_ЗАДАНИЯ_
[1] Объясните в одном–трех предложениях, почему, согласно отрывку о картинах Ватто, художник писал то, что нравилось заказчикам, и почему между ним и зрителем не было конфликта.
[2] Изложите отрывок о картинах Ватто в двух предложениях.

_ОТРЫВОК ДЛЯ ЧТЕНИЯ_
Лучатся не взгляды, а радужные переливы шелков на платьях дам; костюм гитариста цвета бледного пламени подчеркивает мягкие, но звучные тона зелени сада, цвета костюмов и пейзажа вступают во взволнованный диалог, куда более пылкий, чем ленивые чувства персонажей.
И «Искательница приключений» на парном холсте, при всей энергичности жестко, гордо и требовательно повернутой головы, скорее разыгрывает эмоциональную пантомиму, нежели поддается истинному порыву требовательной страсти. И лица все те же, или почти те же, розовые, округлые, улыбчивые, но не веселые — лица Ватто, лица играющих в жизнь людей.
И каждый из них по-своему одинок на холсте.
Редко и неохотно встречаются взгляды. Глаза «Искательницы приключений» устремлены на юношу с гитарой, но он, смущенный или обиженный, как бы ищет глаза зрителя. А печальный молодой господин в золотистом костюме, напоминающий Жиля или Пьеро, огорченно любуется не обращающей на него внимания красавицей. Да и гитарист на первой картине смотрит скорее в пространство, нежели на прекрасных дам, которым наигрывает серенаду. Что же происходит в этом странном, прелестном, но невеселом мирке?
Автор, пишущий в конце XX столетия, обязан пуще всего опасаться соблазнительного пути усложнения смысла старинных картин в угоду нашему истончившемуся современному восприятию. Ни в коем случае нельзя забывать, что Ватто большинство своих картин все-таки продавал, следовательно, писал то, что нравилось заказчикам. Другое дело, что не он старался им угодить, а они покорялись обаянию его кисти, но, так или иначе, конфликта между художником и зрителем не было.

_СОХРАНЕННЫЕ ДАННЫЕ_
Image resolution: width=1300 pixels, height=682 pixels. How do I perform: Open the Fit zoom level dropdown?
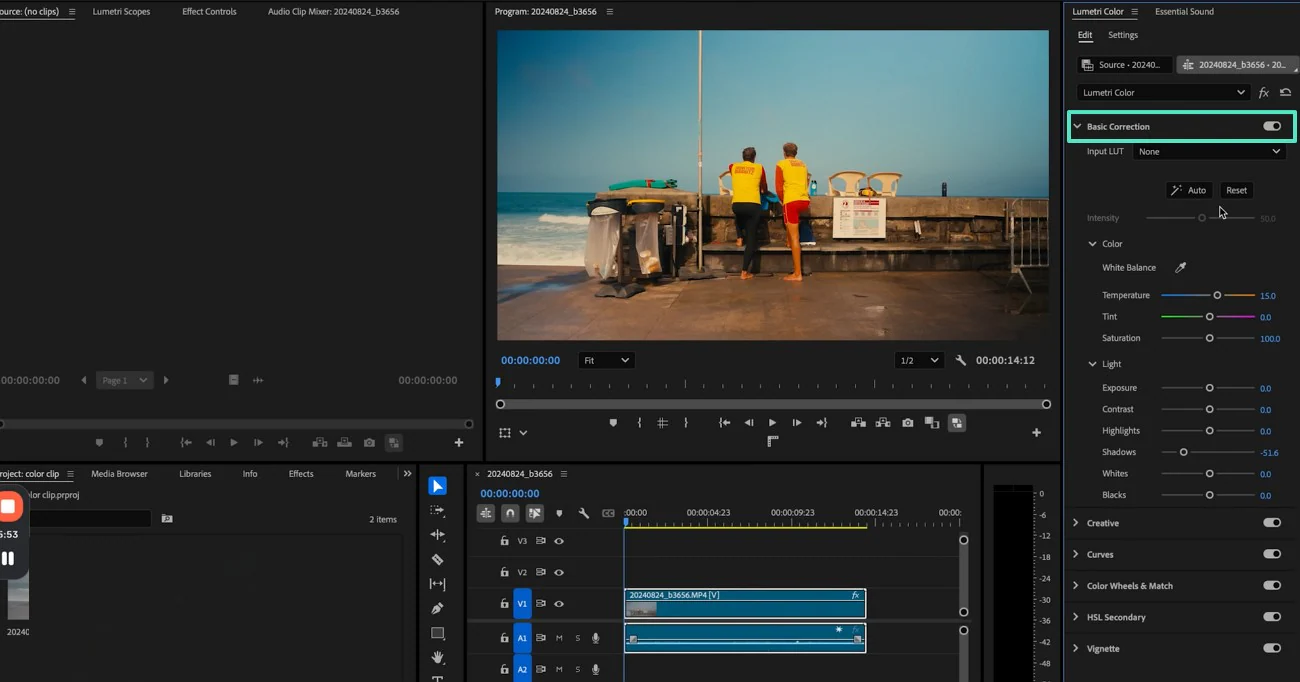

_ОТВЕТЫ_
[1] Ватто писал то, что нравилось заказчикам, потому что большинство своих картин он продавал. Конфликта между художником и зрителем не было, поскольку не он старался угодить заказчикам, а они покорялись обаянию его кисти.

[2] На картинах Ватто цвета шелков, костюмов и сада ведут диалог куда более пылкий, чем ленивые чувства персонажей, а «Искательница приключений» скорее разыгрывает эмоциональную пантомиму, чем поддается истинной страсти. Каждый персонаж по-своему одинок, взгляды встречаются редко, а автор предостерегает от усложнения смысла старинных картин и напоминает, что Ватто продавал свои работы и писал то, что нравилось заказчикам.